§ **Ausgewählter Textauszug**
====
Unbekannte schießen bei Kundgebung in Ferguson auf Polizisten - Zwei Beamte schwer verletzt

Washington · Schüsse in der Nacht – Nach einer Attacke in Ferguson liegen zwei Polizisten schwer verletzt im Krankenhaus. Das lässt den Schluss zu, dass Provokateure die Spannungen in dem Hexenkessel zusätzlich anheizen wollen.

Eigentlich sollte es eine kleine Freudenfeier werden. Mit dem Rücktritt Thomas Jacksons, des Polizeichefs von Ferguson, hatten die Demonstranten eines der Ziele erreicht, für die sie seit dem vorigen Sommer auf die Straße gehen. Als das Pulverfass Ferguson nach dem Tod des Teenagers Michael Brown explodierte, hatte Jackson nicht nur heillos überfordert gewirkt, sondern auch den Eindruck vermittelt, als gehe ihm nicht wirklich zu Herzen, was an jenem Augusttag geschah, und sei es auch nur, weil er ungeschickt kommunizierte.

Sieben Monate nach der Tragödie nimmt der 58-Jährige seinen Abschied, abgefunden mit einem Jahreslohn, 96 000 Dollar. In der Kleinstadt am Rande von St. Louis ist er der sechste Amtsträger, der abtritt, nachdem ein Untersuchungsbericht des Justizministeriums eine Welle von Demissionen ausgelöst hatte. Erst gingen zwei Polizisten und eine Gerichtssekretärin, die sich mit rassistischen Witzen über die Familie Obama, die erste schwarze im Weißen Haus, lustig gemacht hatten. Ihnen folgte Ronald Brockmeyer, Richter am Amtsgericht, der praktisch alles, was sich die vornehmlich weiße Polizeitruppe gegenüber den mehrheitlich schwarzen Bewohnern Fergusons an Schikane einfallen ließ, juristisch deckte. Dann räumte John Shaw, der Chef der Stadtverwaltung, seinen Posten, ein Manager, der die Uniformierten gezielt dazu anhielt, die Einnahmen aus Bußgeldern, etwa von Falschparkern, drastisch zu erhöhen. Und schließlich Jackson.
====
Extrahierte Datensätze
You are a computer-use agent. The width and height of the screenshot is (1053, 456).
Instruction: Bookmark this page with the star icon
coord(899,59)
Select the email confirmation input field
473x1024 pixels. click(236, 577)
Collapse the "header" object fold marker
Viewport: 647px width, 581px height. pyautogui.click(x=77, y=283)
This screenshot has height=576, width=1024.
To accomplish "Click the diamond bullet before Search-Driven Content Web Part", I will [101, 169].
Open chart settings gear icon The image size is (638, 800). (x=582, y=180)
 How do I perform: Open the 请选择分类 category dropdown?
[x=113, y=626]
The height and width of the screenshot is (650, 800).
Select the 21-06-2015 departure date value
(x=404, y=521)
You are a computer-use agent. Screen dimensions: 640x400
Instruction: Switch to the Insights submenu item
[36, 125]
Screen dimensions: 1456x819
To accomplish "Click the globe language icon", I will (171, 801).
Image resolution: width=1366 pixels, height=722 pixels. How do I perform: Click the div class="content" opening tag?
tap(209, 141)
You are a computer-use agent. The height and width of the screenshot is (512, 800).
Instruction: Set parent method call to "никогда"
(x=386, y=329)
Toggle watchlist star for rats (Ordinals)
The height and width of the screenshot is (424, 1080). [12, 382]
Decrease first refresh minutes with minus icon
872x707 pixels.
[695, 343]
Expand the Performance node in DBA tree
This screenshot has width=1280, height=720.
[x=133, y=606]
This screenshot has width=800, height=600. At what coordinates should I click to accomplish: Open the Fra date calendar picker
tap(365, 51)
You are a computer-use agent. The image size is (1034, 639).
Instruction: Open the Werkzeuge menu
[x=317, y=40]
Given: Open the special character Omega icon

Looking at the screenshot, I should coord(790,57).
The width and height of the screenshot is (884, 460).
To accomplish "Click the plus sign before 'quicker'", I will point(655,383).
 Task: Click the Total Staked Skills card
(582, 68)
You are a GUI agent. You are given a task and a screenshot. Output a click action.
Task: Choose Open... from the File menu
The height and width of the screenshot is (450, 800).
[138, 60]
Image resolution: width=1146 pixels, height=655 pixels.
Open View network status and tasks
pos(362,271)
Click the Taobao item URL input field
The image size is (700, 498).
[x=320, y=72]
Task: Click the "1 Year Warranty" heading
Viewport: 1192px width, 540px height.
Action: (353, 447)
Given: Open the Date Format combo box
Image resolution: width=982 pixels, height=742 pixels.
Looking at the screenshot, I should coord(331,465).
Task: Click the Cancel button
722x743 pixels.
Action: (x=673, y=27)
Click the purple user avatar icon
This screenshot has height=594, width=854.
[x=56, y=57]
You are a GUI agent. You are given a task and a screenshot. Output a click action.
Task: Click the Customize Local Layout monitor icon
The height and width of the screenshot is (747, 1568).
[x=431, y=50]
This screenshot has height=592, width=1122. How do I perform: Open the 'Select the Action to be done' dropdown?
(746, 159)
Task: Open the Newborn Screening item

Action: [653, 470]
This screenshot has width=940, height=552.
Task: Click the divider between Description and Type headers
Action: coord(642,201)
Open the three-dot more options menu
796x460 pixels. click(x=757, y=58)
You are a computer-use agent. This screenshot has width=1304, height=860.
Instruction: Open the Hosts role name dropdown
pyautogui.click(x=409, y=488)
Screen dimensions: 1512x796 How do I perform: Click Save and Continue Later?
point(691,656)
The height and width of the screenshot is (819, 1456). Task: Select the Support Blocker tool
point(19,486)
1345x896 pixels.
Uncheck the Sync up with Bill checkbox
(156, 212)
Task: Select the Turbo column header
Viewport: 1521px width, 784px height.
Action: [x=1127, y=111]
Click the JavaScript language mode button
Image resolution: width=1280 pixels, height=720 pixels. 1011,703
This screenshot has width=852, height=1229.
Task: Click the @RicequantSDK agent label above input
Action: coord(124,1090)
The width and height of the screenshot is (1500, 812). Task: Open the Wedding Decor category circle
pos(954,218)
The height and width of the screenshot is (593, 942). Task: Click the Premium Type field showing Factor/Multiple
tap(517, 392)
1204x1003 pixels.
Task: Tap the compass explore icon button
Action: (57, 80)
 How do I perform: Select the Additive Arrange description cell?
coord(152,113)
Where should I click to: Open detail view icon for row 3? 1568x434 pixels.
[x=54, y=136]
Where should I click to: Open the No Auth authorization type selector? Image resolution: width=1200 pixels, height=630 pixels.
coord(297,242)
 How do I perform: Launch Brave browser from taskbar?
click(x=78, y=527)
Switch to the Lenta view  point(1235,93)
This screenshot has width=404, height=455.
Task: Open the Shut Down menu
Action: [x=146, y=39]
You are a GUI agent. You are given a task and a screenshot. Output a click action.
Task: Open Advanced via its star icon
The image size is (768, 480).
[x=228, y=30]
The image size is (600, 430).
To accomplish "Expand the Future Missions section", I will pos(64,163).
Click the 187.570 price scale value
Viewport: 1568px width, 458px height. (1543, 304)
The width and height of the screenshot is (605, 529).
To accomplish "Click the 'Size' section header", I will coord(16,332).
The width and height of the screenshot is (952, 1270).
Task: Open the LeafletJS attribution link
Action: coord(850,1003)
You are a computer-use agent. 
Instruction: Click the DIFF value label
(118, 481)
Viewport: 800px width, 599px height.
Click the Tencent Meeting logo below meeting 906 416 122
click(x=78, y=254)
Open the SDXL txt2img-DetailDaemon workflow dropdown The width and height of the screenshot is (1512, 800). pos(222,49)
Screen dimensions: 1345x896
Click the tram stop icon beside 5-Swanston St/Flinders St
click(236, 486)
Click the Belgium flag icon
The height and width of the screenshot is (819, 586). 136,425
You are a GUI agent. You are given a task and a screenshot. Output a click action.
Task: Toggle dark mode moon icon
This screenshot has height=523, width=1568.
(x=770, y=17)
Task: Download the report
====
§ **Ihre Aufgabe**
Geben Sie aus dem Artikel über die Schüsse auf Polizisten in Ferguson den Abschnitt wortgetreu aus, beginnend mit „Unbekannte schießen bei“ und endend mit „er ungeschickt kommunizierte.“.

§ **Antwort zur Aufgabe**
Unbekannte schießen bei Kundgebung in Ferguson auf Polizisten - Zwei Beamte schwer verletzt

Washington · Schüsse in der Nacht – Nach einer Attacke in Ferguson liegen zwei Polizisten schwer verletzt im Krankenhaus. Das lässt den Schluss zu, dass Provokateure die Spannungen in dem Hexenkessel zusätzlich anheizen wollen.

Eigentlich sollte es eine kleine Freudenfeier werden. Mit dem Rücktritt Thomas Jacksons, des Polizeichefs von Ferguson, hatten die Demonstranten eines der Ziele erreicht, für die sie seit dem vorigen Sommer auf die Straße gehen. Als das Pulverfass Ferguson nach dem Tod des Teenagers Michael Brown explodierte, hatte Jackson nicht nur heillos überfordert gewirkt, sondern auch den Eindruck vermittelt, als gehe ihm nicht wirklich zu Herzen, was an jenem Augusttag geschah, und sei es auch nur, weil er ungeschickt kommunizierte.